The impact of tourism
We spent two days in Reykjavik being surrounded by tourists (and yes, the irony of us also being tourists is not lost). Out of everywhere we went on honeymoon, our hearts were most set on Reykjavik. It was somewhere we’d both dreamt of going to for years. Perhaps we overhyped it. But the sheer ratio of British, Kiwi, Aussie and American tourists compared to locals was quite a shock. Having come from Sweden and being surrounded by locals chatting in Swedish, it felt funny hearing everyone talking about their travels in English around us rather than hearing locals chatting in Icelandic!
We are used to being a bit off the beaten track, but as Reykjavik is fairly small as cities go, it was almost impossible to escape the hordes. The tourism industry seemed to have taken over the city centre.
The ‘Golden Circle’ tour
With this in mind, it was a welcome relief when the day came to do our tour to see more of the island. We did the ‘Golden Circle’ tour with GeoIceland. Deffo recommend that. We started at a very impressive waterfall, before moving onto the main HUGE double waterfall (it zig-zags and has to be seen to be believed), then seeing the Geyser hot spring area (genuinely worth seeing some water shooting into the air!) and ending at Thingvellir rift valley, where you can see the results of the tectonic plates of the earth having a good old rumble.

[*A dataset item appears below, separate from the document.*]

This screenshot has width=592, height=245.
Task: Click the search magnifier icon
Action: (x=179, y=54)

Icelandic horses and Árbæjarsafn open-air museum
Oh and most importantly, we met some Icelandic horses (ponies at under 14.2hh but aren’t known as that!) during the tour. We met some more during our next afternoon at Árbæjarsafn open-air museum. For any horsey readers, they had the same cheeky attitude as a Welsh pony!

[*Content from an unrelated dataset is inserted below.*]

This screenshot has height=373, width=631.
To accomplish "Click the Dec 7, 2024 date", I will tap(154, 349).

Iceland has a US influence for historical reasons, and the national snack is a hotdog. But we weren’t quite prepared for how Americanised a lot of the food was. A lot of restaurants in Reykjavik were very ‘trendy’ – and a little bit fake for tourists. A standout, though, was Matur og Drykkur. It was admittedly also very trendy, but had an extremely memorable tasting menu. Considering eating out in Reykjavik is not cheap, the price of the tasting menu was similar to other tasting menus we’ve had, especially in Sweden and Denmark. And it was delicious and very interesting – sheep dung smoked trout featured!
All in all, we liked Iceland and it was definitely worth going to. The scenery was mind-boggling and like nowhere else on earth. We’ll never forget it. But it’s probably not somewhere we’ll go back to soon. Reykjavik just felt a bit false and too touristy. I don’t feel we got much sense of the real Icelandic people or culture because everything was aimed at visitors. There was chatter in the press and between the local people (when we found some!) about the impact on the city of this sudden tourist boom: perhaps it’s just too trendy a destination at the moment.

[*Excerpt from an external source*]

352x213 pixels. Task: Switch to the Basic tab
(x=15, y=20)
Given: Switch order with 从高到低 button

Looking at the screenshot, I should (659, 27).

Four days in Reykjavik: useful information
How to get there
We arrived from Stockholm, which is probably quite a niche journey to detail on here so it’s probably easier to tell you that it would have been about two and a half hours from Manchester airport. From Reykjavik airport, there are buses to the centre. It’s about 50 kilometres away and took about an hour when we were there.
Where to stay
We stayed near Tjörnin or ‘the pond’ – a lake full of wild birds. It was very central so handy to walk into the main drag. We wouldn’t write home about the apartment we hired, though.
How to get around
Everything is walkable within the centre, and there are buses if you want to venture out, such as to the open-air museum. However, if you want to get off the proverbial beaten track, apparently you have to drive. Obviously there are no trains and trams. People we know who have hired cars to drive there have enjoyed it but have had to be very careful on the roads. We don’t really drive at home, never mind abroad, so didn’t attempt this!
When to go
May was a good time to go – we had a couple of sunny days with good light for photos. But it was very busy so it depends on what you’re after. There’d be fewer crowds out of season.